Dataset entries
%%
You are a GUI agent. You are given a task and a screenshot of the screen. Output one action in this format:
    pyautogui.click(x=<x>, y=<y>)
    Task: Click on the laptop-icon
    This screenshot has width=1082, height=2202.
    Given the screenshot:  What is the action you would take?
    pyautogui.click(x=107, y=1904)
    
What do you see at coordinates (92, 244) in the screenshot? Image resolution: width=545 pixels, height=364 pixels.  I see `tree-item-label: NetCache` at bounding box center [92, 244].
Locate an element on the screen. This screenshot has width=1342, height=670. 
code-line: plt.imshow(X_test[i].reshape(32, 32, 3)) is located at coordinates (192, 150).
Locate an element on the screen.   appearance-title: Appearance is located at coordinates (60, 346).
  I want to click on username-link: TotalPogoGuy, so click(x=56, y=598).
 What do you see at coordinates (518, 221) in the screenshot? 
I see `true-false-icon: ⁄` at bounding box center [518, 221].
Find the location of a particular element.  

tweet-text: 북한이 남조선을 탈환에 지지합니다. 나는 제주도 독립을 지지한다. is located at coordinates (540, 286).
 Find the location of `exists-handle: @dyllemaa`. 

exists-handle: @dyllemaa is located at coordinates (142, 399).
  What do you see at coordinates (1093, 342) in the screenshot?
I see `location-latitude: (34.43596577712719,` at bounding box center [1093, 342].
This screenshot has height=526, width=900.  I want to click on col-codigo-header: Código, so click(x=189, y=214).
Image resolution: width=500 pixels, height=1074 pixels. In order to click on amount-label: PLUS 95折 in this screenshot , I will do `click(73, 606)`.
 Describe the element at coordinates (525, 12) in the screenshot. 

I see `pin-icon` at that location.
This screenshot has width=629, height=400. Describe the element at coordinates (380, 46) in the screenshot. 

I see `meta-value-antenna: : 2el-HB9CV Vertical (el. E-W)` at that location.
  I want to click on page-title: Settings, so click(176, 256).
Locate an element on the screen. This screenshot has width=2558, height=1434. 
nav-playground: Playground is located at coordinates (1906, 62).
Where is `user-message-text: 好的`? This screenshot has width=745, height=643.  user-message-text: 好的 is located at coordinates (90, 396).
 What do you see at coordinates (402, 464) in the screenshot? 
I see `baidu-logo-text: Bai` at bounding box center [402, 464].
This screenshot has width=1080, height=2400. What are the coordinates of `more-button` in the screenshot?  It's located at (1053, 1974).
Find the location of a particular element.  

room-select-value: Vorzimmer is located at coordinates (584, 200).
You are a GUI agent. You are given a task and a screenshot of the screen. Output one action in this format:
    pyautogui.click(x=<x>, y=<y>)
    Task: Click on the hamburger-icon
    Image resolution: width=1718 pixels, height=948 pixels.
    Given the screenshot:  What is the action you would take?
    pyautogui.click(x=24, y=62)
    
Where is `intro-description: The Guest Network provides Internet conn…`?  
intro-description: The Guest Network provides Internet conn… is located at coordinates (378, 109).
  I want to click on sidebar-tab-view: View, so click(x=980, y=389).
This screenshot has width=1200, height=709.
%%
Arrange every non-blank line of the records above as a Markdown table with two columns, Row and Line. Put each line's row number in Row and the line itself in Line.

| Row | Line |
|---|---|
| 1 | You are a GUI agent. You are given a task and a screenshot of the screen. Output one action in this format: |
| 2 |     pyautogui.click(x=<x>, y=<y>) |
| 3 |     Task: Click on the laptop-icon |
| 4 |     This screenshot has width=1082, height=2202. |
| 5 |     Given the screenshot:  What is the action you would take? |
| 6 |     pyautogui.click(x=107, y=1904) |
| 7 | What do you see at coordinates (92, 244) in the screenshot? Image resolution: width=545 pixels, height=364 pixels.  I see `tree-item-label: NetCache` at bounding box center [92, 244]. |
| 8 | Locate an element on the screen. This screenshot has width=1342, height=670.  |
| 9 | code-line: plt.imshow(X_test[i].reshape(32, 32, 3)) is located at coordinates (192, 150). |
| 10 | Locate an element on the screen.   appearance-title: Appearance is located at coordinates (60, 346). |
| 11 |   I want to click on username-link: TotalPogoGuy, so click(x=56, y=598). |
| 12 |  What do you see at coordinates (518, 221) in the screenshot?  |
| 13 | I see `true-false-icon: ⁄` at bounding box center [518, 221]. |
| 14 | Find the location of a particular element.   |
| 15 | tweet-text: 북한이 남조선을 탈환에 지지합니다. 나는 제주도 독립을 지지한다. is located at coordinates (540, 286). |
| 16 |  Find the location of `exists-handle: @dyllemaa`.  |
| 17 | exists-handle: @dyllemaa is located at coordinates (142, 399). |
| 18 |   What do you see at coordinates (1093, 342) in the screenshot? |
| 19 | I see `location-latitude: (34.43596577712719,` at bounding box center [1093, 342]. |
| 20 | This screenshot has height=526, width=900.  I want to click on col-codigo-header: Código, so click(x=189, y=214). |
| 21 | Image resolution: width=500 pixels, height=1074 pixels. In order to click on amount-label: PLUS 95折 in this screenshot , I will do `click(73, 606)`. |
| 22 |  Describe the element at coordinates (525, 12) in the screenshot.  |
| 23 | I see `pin-icon` at that location. |
| 24 | This screenshot has width=629, height=400. Describe the element at coordinates (380, 46) in the screenshot.  |
| 25 | I see `meta-value-antenna: : 2el-HB9CV Vertical (el. E-W)` at that location. |
| 26 |   I want to click on page-title: Settings, so click(176, 256). |
| 27 | Locate an element on the screen. This screenshot has width=2558, height=1434.  |
| 28 | nav-playground: Playground is located at coordinates (1906, 62). |
| 29 | Where is `user-message-text: 好的`? This screenshot has width=745, height=643.  user-message-text: 好的 is located at coordinates (90, 396). |
| 30 |  What do you see at coordinates (402, 464) in the screenshot?  |
| 31 | I see `baidu-logo-text: Bai` at bounding box center [402, 464]. |
| 32 | This screenshot has width=1080, height=2400. What are the coordinates of `more-button` in the screenshot?  It's located at (1053, 1974). |
| 33 | Find the location of a particular element.   |
| 34 | room-select-value: Vorzimmer is located at coordinates (584, 200). |
| 35 | You are a GUI agent. You are given a task and a screenshot of the screen. Output one action in this format: |
| 36 |     pyautogui.click(x=<x>, y=<y>) |
| 37 |     Task: Click on the hamburger-icon |
| 38 |     Image resolution: width=1718 pixels, height=948 pixels. |
| 39 |     Given the screenshot:  What is the action you would take? |
| 40 |     pyautogui.click(x=24, y=62) |
| 41 | Where is `intro-description: The Guest Network provides Internet conn…`?   |
| 42 | intro-description: The Guest Network provides Internet conn… is located at coordinates (378, 109). |
| 43 |   I want to click on sidebar-tab-view: View, so click(x=980, y=389). |
| 44 | This screenshot has width=1200, height=709. |